"LET US OVERWHELM THEM, AS AT BLUTFELD!"
It is impossible to imagine a more terrible scene. These beings, at death's very door, lean and haggard as skeletons, found strength for the carnage. They no longer stumbled, they trembled no more; each one lifted his stone and threw it down the precipice, then returned to take another, without even looking to see what was passing below.
Imagine the stupor of the "kaiserlichs" at this deluge of ruins and rocks. All had turned at the sound of the stones bounding above through the bushes and clumps of trees. At first they stopped as though petrified; but looking higher up, and seeing more and more stones descending, and above it all the spectres coming and going, lifting their arms, and continually discharging fresh burdens—seeing their comrades crushed, fifteen or twenty at a time, an immense cry went up from the valley of Charmes to the Falkenstein, and, notwithstanding the fusillade which they kept up on every side, the Germans scampered away to escape this fearful death.

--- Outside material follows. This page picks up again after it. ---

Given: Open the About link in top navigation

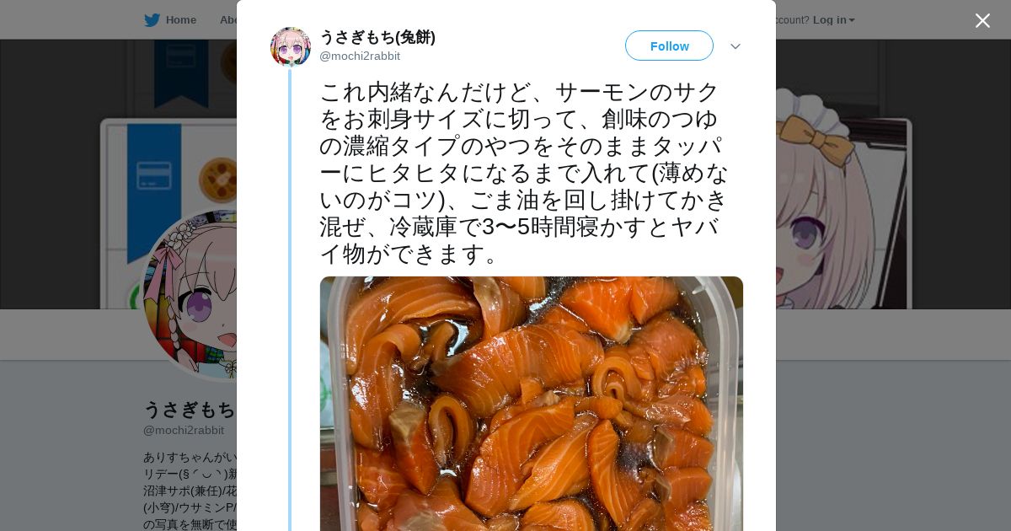Looking at the screenshot, I should click(x=227, y=20).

In the thickest of the rout, the enemy's general contrived to rally a battalion, and descend slowly toward the village.
There was something grand and dignified about this man, so calm in the midst of disaster. He turned from time to time with a gloomy look to watch the bounding rocks, which made ghastly havoc in his columns.
Jean-Claude observed him, and, notwithstanding the intoxication of his triumph and the certitude of having escaped famine, the old soldier could not suppress a feeling of admiration.

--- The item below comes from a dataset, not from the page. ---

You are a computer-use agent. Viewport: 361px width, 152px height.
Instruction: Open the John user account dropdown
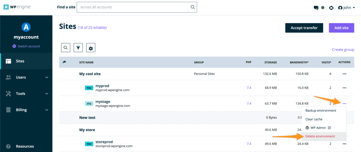(x=347, y=7)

"Look," said he to Jérome, "he acts as he did on returning from the Donon and Grosmann: he is the last to retire, and yields only bit by bit. There are, indeed, brave fellows in every country!"
Marc Divès and Piorette, the witnesses of this stroke of fortune, then descended into the midst of the fir-trees, to try and cut off the retreat of the enemy. But the battalion, reduced to half its strength, formed into square behind the village of Charmes, and slowly ascended the valley of the Sarre, stopping sometimes, like a wounded boar who turns to look at the huntsmen, whenever Piorette's men or those of Phalsbourg tried to press too nearly upon them.